_Goal_.
Rewrite the records below, changing "radio button" to "option button" and leaving everything else as it is.
— Begin Available data —
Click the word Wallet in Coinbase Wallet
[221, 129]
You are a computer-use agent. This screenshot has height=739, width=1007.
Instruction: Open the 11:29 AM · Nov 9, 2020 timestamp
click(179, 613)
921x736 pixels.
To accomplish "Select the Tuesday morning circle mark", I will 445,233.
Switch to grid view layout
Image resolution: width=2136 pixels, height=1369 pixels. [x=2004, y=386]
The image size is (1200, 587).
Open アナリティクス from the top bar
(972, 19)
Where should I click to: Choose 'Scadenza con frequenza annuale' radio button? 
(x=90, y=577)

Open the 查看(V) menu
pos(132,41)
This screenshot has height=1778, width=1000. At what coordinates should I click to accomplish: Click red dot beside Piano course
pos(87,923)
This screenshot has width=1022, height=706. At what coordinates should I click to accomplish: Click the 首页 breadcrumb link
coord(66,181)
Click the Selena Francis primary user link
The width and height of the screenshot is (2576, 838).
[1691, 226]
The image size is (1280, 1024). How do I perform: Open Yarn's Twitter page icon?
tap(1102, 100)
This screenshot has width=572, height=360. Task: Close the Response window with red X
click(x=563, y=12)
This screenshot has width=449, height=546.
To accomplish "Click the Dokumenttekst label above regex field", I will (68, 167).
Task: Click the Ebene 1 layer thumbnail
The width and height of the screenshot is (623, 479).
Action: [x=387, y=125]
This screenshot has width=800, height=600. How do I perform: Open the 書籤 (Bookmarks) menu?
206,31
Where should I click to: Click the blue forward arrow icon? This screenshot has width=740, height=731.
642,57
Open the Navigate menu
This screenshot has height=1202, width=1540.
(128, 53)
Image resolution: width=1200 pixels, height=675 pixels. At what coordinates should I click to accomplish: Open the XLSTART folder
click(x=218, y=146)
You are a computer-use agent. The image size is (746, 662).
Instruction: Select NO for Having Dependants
— End Available data —
_Solution for this exercise_.
Click the word Wallet in Coinbase Wallet
[221, 129]
You are a computer-use agent. This screenshot has height=739, width=1007.
Instruction: Open the 11:29 AM · Nov 9, 2020 timestamp
click(179, 613)
921x736 pixels.
To accomplish "Select the Tuesday morning circle mark", I will 445,233.
Switch to grid view layout
Image resolution: width=2136 pixels, height=1369 pixels. [x=2004, y=386]
The image size is (1200, 587).
Open アナリティクス from the top bar
(972, 19)
Where should I click to: Choose 'Scadenza con frequenza annuale' option button? 
(x=90, y=577)

Open the 查看(V) menu
pos(132,41)
This screenshot has height=1778, width=1000. At what coordinates should I click to accomplish: Click red dot beside Piano course
pos(87,923)
This screenshot has width=1022, height=706. At what coordinates should I click to accomplish: Click the 首页 breadcrumb link
coord(66,181)
Click the Selena Francis primary user link
The width and height of the screenshot is (2576, 838).
[1691, 226]
The image size is (1280, 1024). How do I perform: Open Yarn's Twitter page icon?
tap(1102, 100)
This screenshot has width=572, height=360. Task: Close the Response window with red X
click(x=563, y=12)
This screenshot has width=449, height=546.
To accomplish "Click the Dokumenttekst label above regex field", I will (68, 167).
Task: Click the Ebene 1 layer thumbnail
The width and height of the screenshot is (623, 479).
Action: [x=387, y=125]
This screenshot has width=800, height=600. How do I perform: Open the 書籤 (Bookmarks) menu?
206,31
Where should I click to: Click the blue forward arrow icon? This screenshot has width=740, height=731.
642,57
Open the Navigate menu
This screenshot has height=1202, width=1540.
(128, 53)
Image resolution: width=1200 pixels, height=675 pixels. At what coordinates should I click to accomplish: Open the XLSTART folder
click(x=218, y=146)
You are a computer-use agent. The image size is (746, 662).
Instruction: Select NO for Having Dependants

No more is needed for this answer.